Scoring well on high-stakes standardized exams can make a significant difference in your future. If you have a learning disability you may be able to gain extra time on these tests, and The Brain Clinic can help provide the necessary documentation to do so.
High-stakes tests are required for acceptance into graduate level schools and universities including the LSAT, MCAT, GMAT, GRE, SAT, ACT, USMLE, and others. If you have a learning disability you may need extra time to complete these exams in order to score well enough to be accepted into the univeristy/college you deserve.
Dr. Thomas and his staff:
–have dealt with over 3,500 cases involving accommodations for high-stakes testing
-have a 95% success rate in these cases when a learning disability has been adequately documented
-have an extremely short turnaround time. Reports are typically available 1-2 weeks after the testing is completed and previous documentation has been submitted, compared to 3-6 weeks at most clinics
-are highly trained with degrees from UC Berkeley, Yale, CUNY, and Widener University
High-Stakes Testing Express:
The Brain Clinic offers a quick method for determining if you are likely to have a good case for getting extra time for high-stakes testing accommodations.
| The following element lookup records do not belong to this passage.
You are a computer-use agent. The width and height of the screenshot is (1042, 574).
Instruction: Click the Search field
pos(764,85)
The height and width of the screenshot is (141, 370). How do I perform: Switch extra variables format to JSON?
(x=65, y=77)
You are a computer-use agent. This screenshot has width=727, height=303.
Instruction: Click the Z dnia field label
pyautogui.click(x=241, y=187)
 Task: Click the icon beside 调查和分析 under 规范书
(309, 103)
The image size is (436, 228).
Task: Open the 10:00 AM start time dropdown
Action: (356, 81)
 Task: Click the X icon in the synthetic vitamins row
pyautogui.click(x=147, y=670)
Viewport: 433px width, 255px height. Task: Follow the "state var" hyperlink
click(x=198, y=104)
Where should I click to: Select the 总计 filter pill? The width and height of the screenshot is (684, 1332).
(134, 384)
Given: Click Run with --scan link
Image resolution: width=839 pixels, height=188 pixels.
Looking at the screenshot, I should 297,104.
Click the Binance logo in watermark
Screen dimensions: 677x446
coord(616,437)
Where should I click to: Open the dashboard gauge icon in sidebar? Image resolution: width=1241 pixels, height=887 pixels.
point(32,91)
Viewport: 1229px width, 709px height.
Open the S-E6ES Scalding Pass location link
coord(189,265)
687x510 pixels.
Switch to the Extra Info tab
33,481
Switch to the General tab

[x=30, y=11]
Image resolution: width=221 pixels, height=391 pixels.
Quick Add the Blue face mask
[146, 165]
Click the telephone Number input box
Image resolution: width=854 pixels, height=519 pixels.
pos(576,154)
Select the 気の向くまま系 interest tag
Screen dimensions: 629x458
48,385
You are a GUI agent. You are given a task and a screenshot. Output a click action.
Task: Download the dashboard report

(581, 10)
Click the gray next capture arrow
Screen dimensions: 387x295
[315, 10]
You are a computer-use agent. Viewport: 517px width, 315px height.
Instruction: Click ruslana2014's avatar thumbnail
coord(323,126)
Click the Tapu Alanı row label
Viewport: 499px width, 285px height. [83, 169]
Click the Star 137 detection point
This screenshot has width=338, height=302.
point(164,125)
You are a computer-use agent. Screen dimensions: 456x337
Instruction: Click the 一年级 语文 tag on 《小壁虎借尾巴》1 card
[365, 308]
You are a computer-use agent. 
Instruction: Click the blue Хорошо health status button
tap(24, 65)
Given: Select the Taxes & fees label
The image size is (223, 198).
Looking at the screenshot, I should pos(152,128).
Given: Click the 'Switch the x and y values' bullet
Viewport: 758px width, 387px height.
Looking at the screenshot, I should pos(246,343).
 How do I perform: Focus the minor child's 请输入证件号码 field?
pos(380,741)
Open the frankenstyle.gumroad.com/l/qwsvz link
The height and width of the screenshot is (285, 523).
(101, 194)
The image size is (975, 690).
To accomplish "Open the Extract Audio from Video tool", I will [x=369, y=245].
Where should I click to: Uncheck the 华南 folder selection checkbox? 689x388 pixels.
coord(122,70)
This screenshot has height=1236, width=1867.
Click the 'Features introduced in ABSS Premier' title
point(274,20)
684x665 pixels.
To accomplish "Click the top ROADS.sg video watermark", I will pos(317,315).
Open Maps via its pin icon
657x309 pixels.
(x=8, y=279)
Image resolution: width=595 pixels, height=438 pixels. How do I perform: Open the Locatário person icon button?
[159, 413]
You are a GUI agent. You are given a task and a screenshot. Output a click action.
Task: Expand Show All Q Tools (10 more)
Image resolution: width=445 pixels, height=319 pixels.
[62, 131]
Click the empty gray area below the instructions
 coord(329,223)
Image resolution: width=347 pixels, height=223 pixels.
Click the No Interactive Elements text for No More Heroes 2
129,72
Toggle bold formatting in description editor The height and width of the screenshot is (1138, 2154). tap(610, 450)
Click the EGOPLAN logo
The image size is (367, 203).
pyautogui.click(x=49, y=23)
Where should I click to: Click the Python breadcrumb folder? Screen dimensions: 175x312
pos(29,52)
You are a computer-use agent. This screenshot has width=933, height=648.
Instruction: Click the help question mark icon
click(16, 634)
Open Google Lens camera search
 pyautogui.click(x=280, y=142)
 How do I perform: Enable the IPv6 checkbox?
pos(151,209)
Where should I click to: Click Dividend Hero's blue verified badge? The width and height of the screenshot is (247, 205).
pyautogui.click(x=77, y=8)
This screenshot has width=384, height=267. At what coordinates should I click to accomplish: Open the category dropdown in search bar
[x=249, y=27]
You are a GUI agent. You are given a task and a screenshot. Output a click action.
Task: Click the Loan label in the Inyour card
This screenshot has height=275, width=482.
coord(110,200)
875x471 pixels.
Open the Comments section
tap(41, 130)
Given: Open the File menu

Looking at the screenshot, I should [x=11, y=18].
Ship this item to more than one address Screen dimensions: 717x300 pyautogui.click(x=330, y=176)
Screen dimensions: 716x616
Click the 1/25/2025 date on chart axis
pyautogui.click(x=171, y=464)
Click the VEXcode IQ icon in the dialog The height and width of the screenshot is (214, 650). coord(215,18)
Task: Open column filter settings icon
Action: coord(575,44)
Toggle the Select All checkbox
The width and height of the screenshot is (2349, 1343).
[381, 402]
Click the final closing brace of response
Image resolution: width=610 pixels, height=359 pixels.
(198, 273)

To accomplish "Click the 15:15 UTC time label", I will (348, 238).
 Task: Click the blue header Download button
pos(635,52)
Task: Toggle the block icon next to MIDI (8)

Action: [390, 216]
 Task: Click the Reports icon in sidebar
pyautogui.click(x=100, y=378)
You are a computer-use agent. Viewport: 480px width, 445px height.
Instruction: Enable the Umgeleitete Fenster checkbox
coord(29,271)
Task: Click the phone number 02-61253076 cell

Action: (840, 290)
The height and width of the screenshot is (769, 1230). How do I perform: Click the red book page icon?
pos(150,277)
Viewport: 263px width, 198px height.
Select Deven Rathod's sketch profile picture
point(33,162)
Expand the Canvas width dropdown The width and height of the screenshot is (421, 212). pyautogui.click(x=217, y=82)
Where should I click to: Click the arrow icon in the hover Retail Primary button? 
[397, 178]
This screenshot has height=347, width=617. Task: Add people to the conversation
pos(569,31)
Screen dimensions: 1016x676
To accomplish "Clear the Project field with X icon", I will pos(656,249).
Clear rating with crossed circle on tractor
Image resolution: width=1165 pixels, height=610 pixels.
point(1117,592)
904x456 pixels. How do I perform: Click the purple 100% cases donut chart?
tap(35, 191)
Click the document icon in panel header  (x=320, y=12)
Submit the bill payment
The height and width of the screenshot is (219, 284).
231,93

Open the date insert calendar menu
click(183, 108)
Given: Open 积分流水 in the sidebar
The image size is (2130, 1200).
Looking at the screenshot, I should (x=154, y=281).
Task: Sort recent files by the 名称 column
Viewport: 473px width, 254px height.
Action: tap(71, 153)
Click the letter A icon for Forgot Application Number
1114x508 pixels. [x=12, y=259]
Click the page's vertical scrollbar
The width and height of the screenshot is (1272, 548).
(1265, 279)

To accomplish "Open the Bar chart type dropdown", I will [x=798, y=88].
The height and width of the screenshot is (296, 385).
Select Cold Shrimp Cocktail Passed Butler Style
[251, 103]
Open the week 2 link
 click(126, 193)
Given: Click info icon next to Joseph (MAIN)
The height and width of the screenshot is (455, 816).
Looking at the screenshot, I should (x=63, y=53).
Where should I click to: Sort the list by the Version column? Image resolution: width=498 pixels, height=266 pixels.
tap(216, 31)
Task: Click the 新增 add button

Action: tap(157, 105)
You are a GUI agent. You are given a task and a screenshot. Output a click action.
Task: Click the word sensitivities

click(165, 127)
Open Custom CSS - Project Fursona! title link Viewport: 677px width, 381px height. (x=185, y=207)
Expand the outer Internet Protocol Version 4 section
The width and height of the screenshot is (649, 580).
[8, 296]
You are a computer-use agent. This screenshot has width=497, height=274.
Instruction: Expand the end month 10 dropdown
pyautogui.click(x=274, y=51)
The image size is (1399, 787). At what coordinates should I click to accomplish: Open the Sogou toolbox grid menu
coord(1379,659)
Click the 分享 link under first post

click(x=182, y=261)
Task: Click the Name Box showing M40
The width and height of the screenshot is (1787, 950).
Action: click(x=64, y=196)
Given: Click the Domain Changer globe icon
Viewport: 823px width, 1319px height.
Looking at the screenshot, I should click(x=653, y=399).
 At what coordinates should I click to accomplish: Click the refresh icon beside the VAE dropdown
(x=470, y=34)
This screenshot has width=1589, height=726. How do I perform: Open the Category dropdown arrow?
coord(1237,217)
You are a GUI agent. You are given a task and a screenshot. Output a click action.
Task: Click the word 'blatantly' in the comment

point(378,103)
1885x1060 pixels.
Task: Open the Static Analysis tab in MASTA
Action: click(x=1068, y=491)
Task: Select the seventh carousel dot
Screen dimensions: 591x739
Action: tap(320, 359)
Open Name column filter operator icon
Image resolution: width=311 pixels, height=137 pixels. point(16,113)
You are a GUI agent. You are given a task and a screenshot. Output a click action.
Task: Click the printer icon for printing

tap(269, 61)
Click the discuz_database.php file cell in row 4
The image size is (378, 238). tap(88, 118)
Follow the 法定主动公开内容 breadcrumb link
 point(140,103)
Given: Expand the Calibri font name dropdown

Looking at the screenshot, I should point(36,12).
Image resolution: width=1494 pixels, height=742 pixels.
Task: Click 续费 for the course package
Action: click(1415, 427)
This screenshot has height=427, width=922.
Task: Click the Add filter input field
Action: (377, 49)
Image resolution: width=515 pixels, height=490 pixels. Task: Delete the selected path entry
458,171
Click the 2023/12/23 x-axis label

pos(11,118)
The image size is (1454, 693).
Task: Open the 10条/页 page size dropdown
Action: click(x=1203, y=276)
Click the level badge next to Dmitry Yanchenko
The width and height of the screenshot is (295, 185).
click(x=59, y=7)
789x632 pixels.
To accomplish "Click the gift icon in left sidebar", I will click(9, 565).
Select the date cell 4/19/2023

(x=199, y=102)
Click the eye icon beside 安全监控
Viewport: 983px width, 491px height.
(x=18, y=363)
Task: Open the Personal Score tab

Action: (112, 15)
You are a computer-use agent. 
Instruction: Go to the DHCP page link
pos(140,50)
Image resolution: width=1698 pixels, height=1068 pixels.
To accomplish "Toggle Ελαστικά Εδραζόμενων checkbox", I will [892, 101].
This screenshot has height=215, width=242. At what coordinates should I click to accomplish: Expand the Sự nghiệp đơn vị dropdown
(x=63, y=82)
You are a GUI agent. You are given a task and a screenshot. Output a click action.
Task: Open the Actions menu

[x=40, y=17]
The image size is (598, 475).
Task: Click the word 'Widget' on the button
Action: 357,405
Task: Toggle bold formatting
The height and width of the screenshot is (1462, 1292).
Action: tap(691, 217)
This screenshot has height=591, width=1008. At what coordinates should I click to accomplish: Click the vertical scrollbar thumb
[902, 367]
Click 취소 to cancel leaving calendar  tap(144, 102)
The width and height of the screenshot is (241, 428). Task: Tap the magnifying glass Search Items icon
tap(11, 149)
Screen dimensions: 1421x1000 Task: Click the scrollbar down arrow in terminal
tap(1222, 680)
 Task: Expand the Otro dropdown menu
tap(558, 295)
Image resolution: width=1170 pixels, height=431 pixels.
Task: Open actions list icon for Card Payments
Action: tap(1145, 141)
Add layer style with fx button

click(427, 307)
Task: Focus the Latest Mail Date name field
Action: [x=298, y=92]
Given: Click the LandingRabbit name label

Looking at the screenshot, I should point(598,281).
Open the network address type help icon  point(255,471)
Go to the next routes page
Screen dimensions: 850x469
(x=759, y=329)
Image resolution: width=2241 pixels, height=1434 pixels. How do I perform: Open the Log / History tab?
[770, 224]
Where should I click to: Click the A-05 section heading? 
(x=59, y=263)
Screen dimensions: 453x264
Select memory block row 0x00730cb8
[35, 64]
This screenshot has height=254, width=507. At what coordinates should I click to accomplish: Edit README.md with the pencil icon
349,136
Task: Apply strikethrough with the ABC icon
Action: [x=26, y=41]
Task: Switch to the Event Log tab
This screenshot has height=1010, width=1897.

All it takes is approximately 90 minutes of your time to determine if you will have a strong possibility of being granted. Fee is $350, and testing can be done on Saturdays.
What We Need From You:
– Medical and developmental (childhood) history
– School records dating from grammar school through high school. You will likely have to give the school(s) a written release to do this. Start this procedure as early as possible.
-Test reports and letters which document learning problems in your past. This includes letters from doctors, teachers, school officials, even relatives and parents, attesting to your learning problems (signed and dated).
-A personal written statement detailing the learning problems you have had throughout your life. This can be emailed to Dr. Thomas. If you have not had accommodations in the past, you need to explain why. How is it you were not identified as being learning disabled as a child? What struggles did you go through? Did you get informal accommodations from teachers (like extra time on tests), or did someone help you a lot with homework (parent, tutor, grandma)?
Please note: A report is more likely to be successful if there is a well-documented history of your disability; we need to show that you are not just trying to get an advantage by requesting extra time. These reports take time to write, and they often end up being lengthy. The report will be finished after submitting the final materials; a report without complications will take about 10 business days to write. Reports are released when the payment is paid in full.
Please fill out the following form to be contacted by someone at the The Brain Clinic. We do a great deal of testing for applications for extended time on high-stakes exams. The requirements for applying for extended time on standardized tests are demanding and vary from one testing organization to another. Dr. Thomas can help determine exactly how much testing and supplemental material would be helpful for your case but it is your responsibility to find out what the specific requirements and expectations are. Usually, the information for extended time requirements can be found on the testing organization's web site. You must build a case for your request which includes extensive testing, a detailed report, as well as additional materials such as school records, letters from doctors, tutors, family members and teachers. The earlier you start, the better chance you have of building a strong case. Although Dr. Thomas has a high rate of success with these cases, there is no guarantee that your request will be granted.